The home was going to a single mother, Maria, who would be living with her two sons and two daughters. Up until that time the family had been sharing a rented house in town with extended relatives. They were a family of 10 living under one roof.
As I stepped foot in the doorway of the home Maria shared with her relatives, I could practically see the entire residence from my vantage point in the doorway. It was hard for me to comprehend this huge family sharing this 3 bedroom/1 bathroom home. Surely, the Habitat home would offer the entire family a reprieve from their current living situation.
When we arrived at the worksite the first day, we found a foreman and Maria’s 2 sons, Marlon and Dede. Every benefiting family that partners with Habitat commits to putting in roughly 400 hours of “sweat equity” on their home or on other Habitat projects. At first the two boys, ages 19 and 22, were shy and introverted, but throughout the week our group got to know them, laughing and sharing stories with no more than gestures and friendly smiles.
Several times during the week Maria and her daughters walked over to the build site to bring us fruit and juice.

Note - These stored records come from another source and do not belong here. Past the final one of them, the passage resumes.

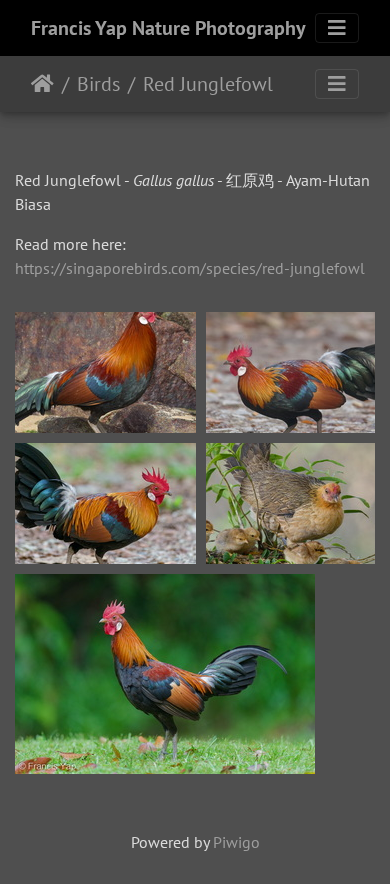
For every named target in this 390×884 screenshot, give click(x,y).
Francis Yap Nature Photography (168, 28)
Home (42, 84)
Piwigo (236, 842)
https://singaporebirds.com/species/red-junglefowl (190, 268)
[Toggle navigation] (337, 28)
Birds (98, 84)
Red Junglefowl (208, 84)
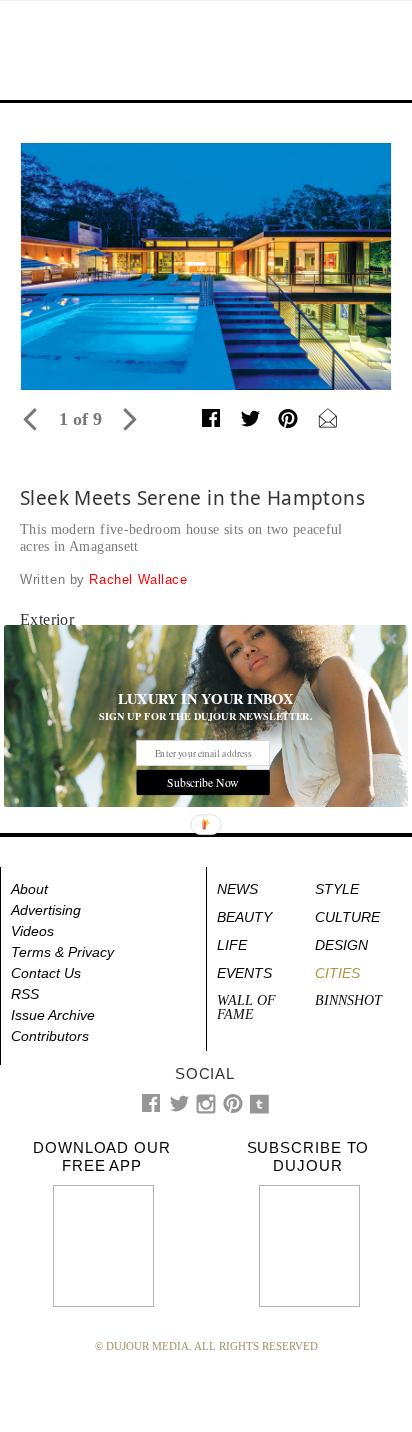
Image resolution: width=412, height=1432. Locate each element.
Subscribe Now (202, 781)
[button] (206, 698)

What started out as an empty lot turned into a home that was almost ready to be roofed by the week’s end.
Even though there were obstacles of language and culture, each one of us made a connection with the family. When dealing with life-changing events, it seems evident people form a bond that is stronger than most. For that family in Esparza, the building of that home was certainly going to change their lives.
Just seeing everyone working, laughing, smiling and sharing created an atmosphere so rich with emotion it made me reconsider how I defined wealth. The house was symbolic of much more than just a place of residence. It represented a unity, a coming together and an inherent understanding of equality that we’ll carry with us for the rest of our lives. As cliché as it may sound it’s true. We were not just building homes, we were building lives.

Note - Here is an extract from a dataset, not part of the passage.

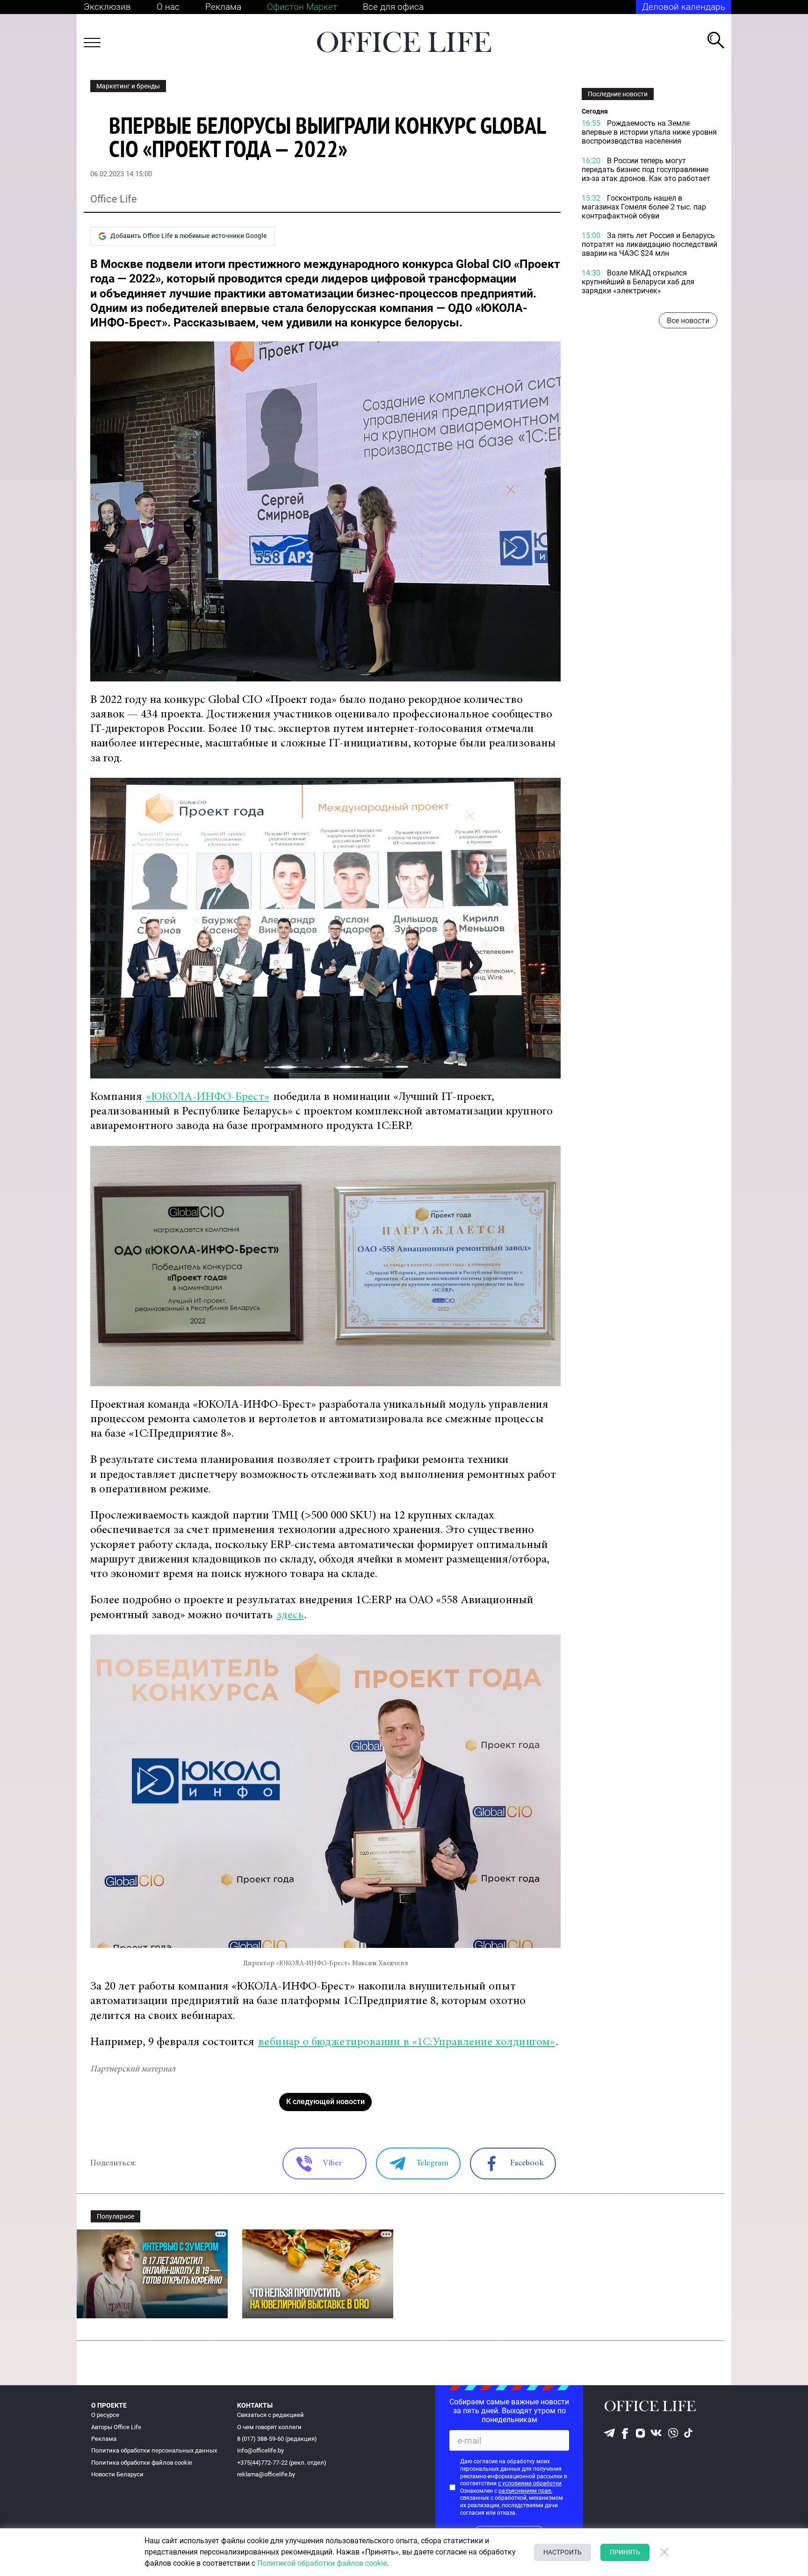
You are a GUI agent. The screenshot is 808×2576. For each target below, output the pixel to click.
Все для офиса (393, 6)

Internationally or domestically, conflict resolution or human rights, poverty or the environment — it’s disheartening to think that there are so many competing needs. However, it doesn’t matter where you begin to start making positive contributions, just so long as you make the decision to start, which is ultimately the toughest decision you’ll have to make.
I chose the movement of eliminating poverty housing. Did I eliminate poverty housing? Not even close. Did I succeed? Absolutely. The serenity of my experience taught me that I alone cannot do away with poverty housing, which led me to the answer I was looking for.
Perhaps one person can’t change the world, but the world can certainly change for one person. And it’s this domino effect, that if spread across the globe we can, collectively, achieve the unimaginable and create a world that reflects the warmth of mankind, instead of its indifference.